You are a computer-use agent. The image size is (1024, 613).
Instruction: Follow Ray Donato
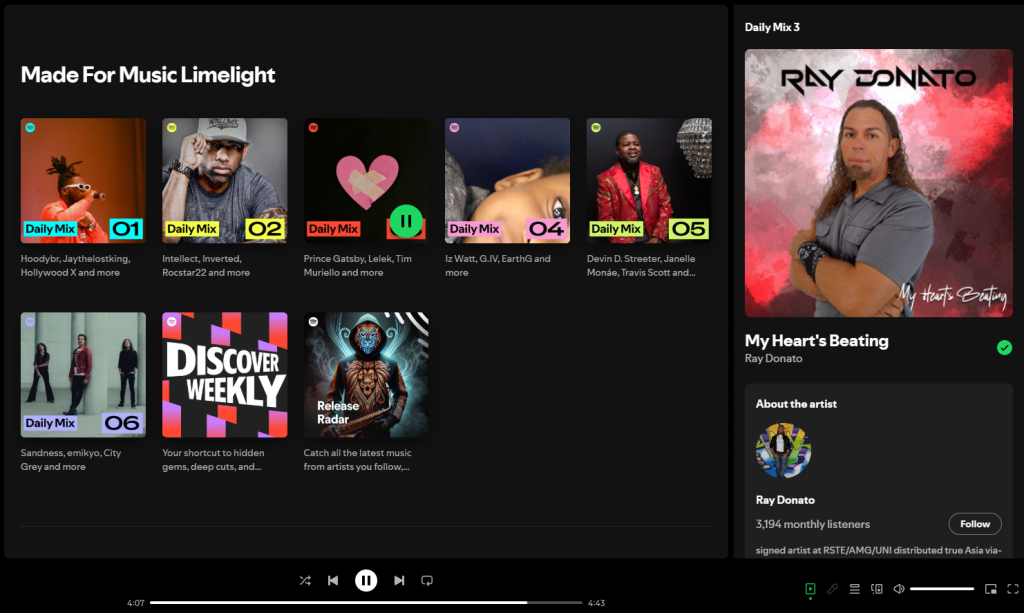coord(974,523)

---

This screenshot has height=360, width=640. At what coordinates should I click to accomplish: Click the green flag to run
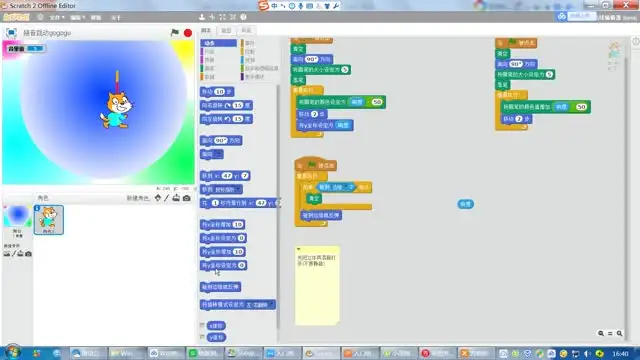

---

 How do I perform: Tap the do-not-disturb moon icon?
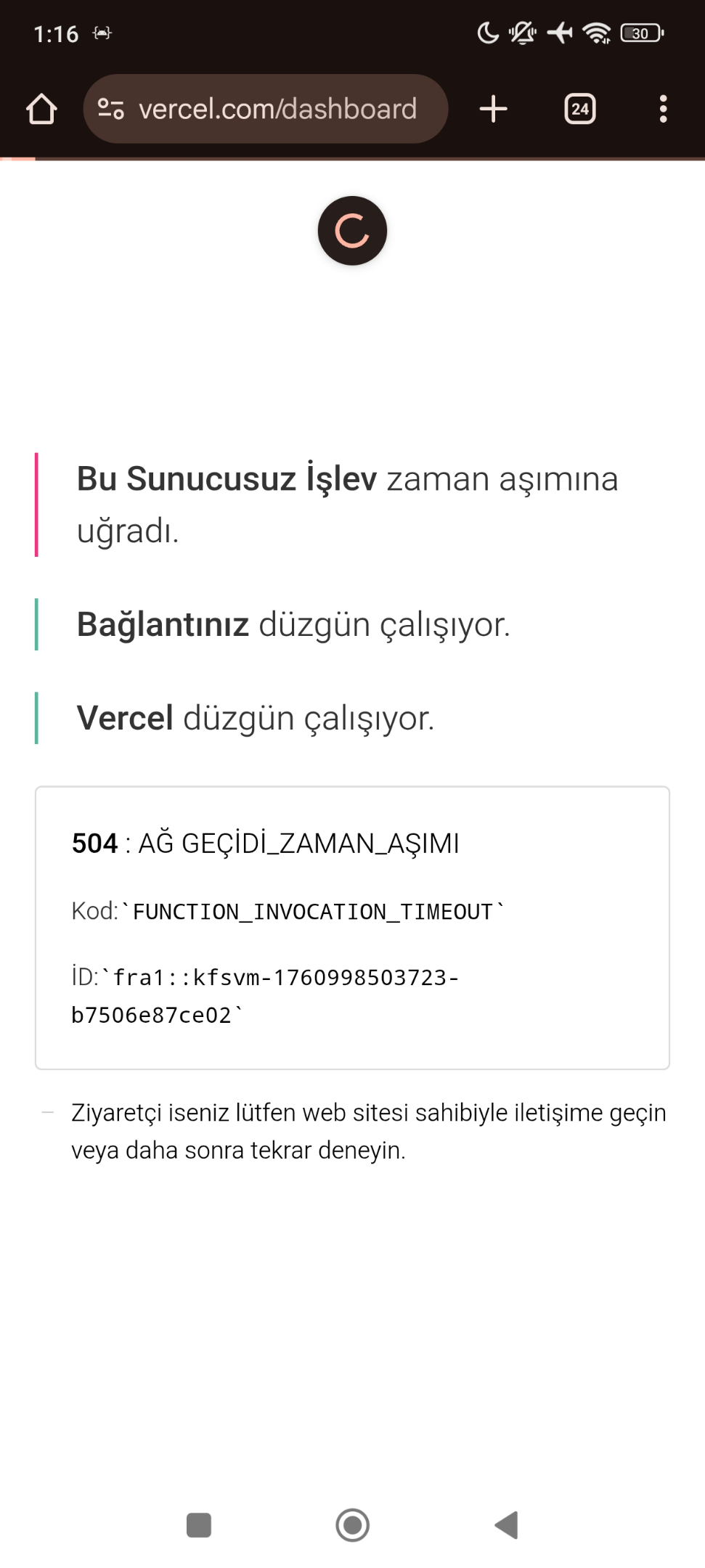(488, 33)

---

● **Problem to solve**
Rewrite the part of the entries that opens with the line containing "You are a computer-use" and closes with the line containing "coord(974,523)", both ends included, with "agent" replaced by "assistant" and nothing else changed. Leave the pictures out of your answer.

● **Solution**
You are a computer-use assistant. The image size is (1024, 613).
Instruction: Follow Ray Donato
coord(974,523)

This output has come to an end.